Low achievement in science is evidenced by poor performance on large-scale assessments, particularly by students of certain racial/ethnic groups. Although African-American and Hispanic students have experienced substantial increases in science performance, there is still a large disparity between these minority and majority students on science achievement tests. This is true for females as well. This study examines science achievement for similarities and differences by gender and race/ethnicity. Using the National Assessment of Education Progress (NAEP) science proficiency data for 1990, this study focuses on students' average proficiency scores in four science content areas. The assessments involved nationally representative samples of 9-, 13-, and 17-year-old African-American, Hispanic, and white students. When comparing across age groups, gender differences became more apparent. Nine-year-old females and males performed similarly in life and physical sciences. However, males gained the advantage by age 13 and widened their advantage by age 17. Males outperformed females across age groups for earth and space sciences. Females were favored in nature of sciences across age groups. By race, there were differences between and among the three racial groups studied. White students outperformed Hispanic students across content areas and age groups by between 26 and 35 points.
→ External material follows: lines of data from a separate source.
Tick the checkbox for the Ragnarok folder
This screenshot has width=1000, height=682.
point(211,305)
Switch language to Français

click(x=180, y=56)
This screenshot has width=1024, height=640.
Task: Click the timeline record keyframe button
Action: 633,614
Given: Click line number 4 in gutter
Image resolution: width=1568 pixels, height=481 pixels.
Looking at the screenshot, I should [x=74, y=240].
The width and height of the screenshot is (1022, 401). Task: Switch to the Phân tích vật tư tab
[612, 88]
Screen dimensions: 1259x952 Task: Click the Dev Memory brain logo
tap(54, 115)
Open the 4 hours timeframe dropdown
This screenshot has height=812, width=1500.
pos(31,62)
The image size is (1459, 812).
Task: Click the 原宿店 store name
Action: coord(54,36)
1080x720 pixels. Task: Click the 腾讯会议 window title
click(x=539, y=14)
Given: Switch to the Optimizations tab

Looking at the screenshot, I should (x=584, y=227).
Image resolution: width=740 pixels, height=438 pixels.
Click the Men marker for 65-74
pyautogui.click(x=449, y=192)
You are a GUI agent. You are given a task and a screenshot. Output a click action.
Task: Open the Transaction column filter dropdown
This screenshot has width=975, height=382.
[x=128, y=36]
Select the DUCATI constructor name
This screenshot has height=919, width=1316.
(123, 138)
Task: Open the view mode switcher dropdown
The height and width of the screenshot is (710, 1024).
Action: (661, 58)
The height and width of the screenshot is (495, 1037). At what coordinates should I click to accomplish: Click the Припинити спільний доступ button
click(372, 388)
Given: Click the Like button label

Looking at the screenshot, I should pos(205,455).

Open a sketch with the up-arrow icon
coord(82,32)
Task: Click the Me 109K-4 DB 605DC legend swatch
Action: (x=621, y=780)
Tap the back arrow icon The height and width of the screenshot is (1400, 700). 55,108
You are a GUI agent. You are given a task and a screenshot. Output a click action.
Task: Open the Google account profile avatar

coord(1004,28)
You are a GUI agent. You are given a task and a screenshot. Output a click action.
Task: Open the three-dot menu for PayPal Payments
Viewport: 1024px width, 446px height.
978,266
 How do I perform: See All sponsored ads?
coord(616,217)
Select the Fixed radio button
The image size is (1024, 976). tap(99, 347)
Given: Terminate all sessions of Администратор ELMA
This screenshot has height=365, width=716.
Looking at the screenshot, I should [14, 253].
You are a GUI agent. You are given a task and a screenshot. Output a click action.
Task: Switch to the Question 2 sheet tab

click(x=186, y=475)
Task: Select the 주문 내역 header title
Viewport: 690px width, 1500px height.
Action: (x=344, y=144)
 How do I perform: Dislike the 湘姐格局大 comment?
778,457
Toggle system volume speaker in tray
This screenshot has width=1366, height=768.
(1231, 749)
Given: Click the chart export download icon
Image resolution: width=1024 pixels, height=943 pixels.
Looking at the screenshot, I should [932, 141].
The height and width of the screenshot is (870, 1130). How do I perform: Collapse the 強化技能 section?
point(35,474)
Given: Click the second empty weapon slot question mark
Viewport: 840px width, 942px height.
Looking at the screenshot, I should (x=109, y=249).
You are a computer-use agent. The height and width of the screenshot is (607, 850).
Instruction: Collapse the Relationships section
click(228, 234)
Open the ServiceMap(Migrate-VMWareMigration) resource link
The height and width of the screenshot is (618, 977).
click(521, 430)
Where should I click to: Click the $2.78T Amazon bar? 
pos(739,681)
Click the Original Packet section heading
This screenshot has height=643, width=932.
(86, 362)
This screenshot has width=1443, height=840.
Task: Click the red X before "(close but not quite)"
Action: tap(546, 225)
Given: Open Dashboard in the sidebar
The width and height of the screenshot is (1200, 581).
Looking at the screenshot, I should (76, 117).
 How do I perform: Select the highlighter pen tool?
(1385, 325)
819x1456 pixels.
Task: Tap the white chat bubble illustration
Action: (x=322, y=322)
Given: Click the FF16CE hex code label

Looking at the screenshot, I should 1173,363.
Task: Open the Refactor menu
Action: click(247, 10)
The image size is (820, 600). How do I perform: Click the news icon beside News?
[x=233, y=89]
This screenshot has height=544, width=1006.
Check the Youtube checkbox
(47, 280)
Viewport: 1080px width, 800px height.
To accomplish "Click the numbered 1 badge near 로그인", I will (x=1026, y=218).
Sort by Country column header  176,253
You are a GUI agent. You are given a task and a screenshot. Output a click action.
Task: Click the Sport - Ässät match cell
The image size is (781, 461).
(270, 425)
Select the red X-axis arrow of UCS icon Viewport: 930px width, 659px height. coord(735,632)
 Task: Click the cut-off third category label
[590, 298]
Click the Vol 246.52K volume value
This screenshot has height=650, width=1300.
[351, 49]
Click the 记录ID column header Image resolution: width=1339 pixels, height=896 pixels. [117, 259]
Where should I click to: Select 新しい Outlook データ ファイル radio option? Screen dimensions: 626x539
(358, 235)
The largest gap in mean proficiency scores was evidenced between white and African-American students, widening to the highest—nearly 55 points—difference across areas by age 17. When examining race by gender, females who tended to perform similar to or better than males at age 9 in certain areas, maintained or lost their advantage by ages 13 and/or 17. Males who had an advantage in certain areas tended to gain or widen their advantage by ages 13 and 17.